| Stated problem |
Print the listing below verbatim, keeping every line unchanged and in its original order.

| Material supplied |
──────────

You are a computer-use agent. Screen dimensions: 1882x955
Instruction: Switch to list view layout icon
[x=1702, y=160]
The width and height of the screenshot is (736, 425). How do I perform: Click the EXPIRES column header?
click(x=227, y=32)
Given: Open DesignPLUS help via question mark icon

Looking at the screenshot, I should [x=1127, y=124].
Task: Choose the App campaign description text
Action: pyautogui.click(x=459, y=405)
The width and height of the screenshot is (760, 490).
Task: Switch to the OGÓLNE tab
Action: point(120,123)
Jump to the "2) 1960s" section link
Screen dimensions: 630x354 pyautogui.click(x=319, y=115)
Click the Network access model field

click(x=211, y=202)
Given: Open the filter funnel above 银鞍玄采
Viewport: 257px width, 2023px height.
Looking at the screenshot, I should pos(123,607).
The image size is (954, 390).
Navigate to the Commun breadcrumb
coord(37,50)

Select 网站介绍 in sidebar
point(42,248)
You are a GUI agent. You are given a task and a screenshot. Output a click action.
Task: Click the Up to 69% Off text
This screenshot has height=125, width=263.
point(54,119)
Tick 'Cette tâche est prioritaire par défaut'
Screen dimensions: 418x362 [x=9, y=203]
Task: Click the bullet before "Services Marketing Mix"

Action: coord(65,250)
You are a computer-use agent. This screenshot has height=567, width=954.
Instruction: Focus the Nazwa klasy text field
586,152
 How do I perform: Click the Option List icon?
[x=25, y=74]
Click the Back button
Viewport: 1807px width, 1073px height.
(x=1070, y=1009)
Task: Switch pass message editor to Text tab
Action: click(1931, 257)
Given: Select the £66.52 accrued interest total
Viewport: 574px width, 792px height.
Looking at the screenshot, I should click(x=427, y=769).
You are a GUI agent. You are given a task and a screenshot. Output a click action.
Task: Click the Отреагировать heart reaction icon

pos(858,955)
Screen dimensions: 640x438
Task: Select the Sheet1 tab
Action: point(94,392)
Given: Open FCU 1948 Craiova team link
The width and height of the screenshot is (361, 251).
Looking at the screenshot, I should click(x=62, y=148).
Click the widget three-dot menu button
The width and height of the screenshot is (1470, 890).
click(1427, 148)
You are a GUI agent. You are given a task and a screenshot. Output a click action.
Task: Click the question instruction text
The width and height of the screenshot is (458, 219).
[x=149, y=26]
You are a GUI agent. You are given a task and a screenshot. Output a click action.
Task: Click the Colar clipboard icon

──────────

| Result of the exercise |
You are a computer-use agent. Screen dimensions: 1882x955
Instruction: Switch to list view layout icon
[x=1702, y=160]
The width and height of the screenshot is (736, 425). How do I perform: Click the EXPIRES column header?
click(x=227, y=32)
Given: Open DesignPLUS help via question mark icon

Looking at the screenshot, I should [x=1127, y=124].
Task: Choose the App campaign description text
Action: pyautogui.click(x=459, y=405)
The width and height of the screenshot is (760, 490).
Task: Switch to the OGÓLNE tab
Action: point(120,123)
Jump to the "2) 1960s" section link
Screen dimensions: 630x354 pyautogui.click(x=319, y=115)
Click the Network access model field

click(x=211, y=202)
Given: Open the filter funnel above 银鞍玄采
Viewport: 257px width, 2023px height.
Looking at the screenshot, I should pos(123,607).
The image size is (954, 390).
Navigate to the Commun breadcrumb
coord(37,50)

Select 网站介绍 in sidebar
point(42,248)
You are a GUI agent. You are given a task and a screenshot. Output a click action.
Task: Click the Up to 69% Off text
This screenshot has height=125, width=263.
point(54,119)
Tick 'Cette tâche est prioritaire par défaut'
Screen dimensions: 418x362 [x=9, y=203]
Task: Click the bullet before "Services Marketing Mix"

Action: coord(65,250)
You are a computer-use agent. This screenshot has height=567, width=954.
Instruction: Focus the Nazwa klasy text field
586,152
 How do I perform: Click the Option List icon?
[x=25, y=74]
Click the Back button
Viewport: 1807px width, 1073px height.
(x=1070, y=1009)
Task: Switch pass message editor to Text tab
Action: click(1931, 257)
Given: Select the £66.52 accrued interest total
Viewport: 574px width, 792px height.
Looking at the screenshot, I should click(x=427, y=769).
You are a GUI agent. You are given a task and a screenshot. Output a click action.
Task: Click the Отреагировать heart reaction icon

pos(858,955)
Screen dimensions: 640x438
Task: Select the Sheet1 tab
Action: point(94,392)
Given: Open FCU 1948 Craiova team link
The width and height of the screenshot is (361, 251).
Looking at the screenshot, I should click(x=62, y=148).
Click the widget three-dot menu button
The width and height of the screenshot is (1470, 890).
click(1427, 148)
You are a GUI agent. You are given a task and a screenshot. Output a click action.
Task: Click the question instruction text
The width and height of the screenshot is (458, 219).
[x=149, y=26]
You are a GUI agent. You are given a task and a screenshot. Output a click action.
Task: Click the Colar clipboard icon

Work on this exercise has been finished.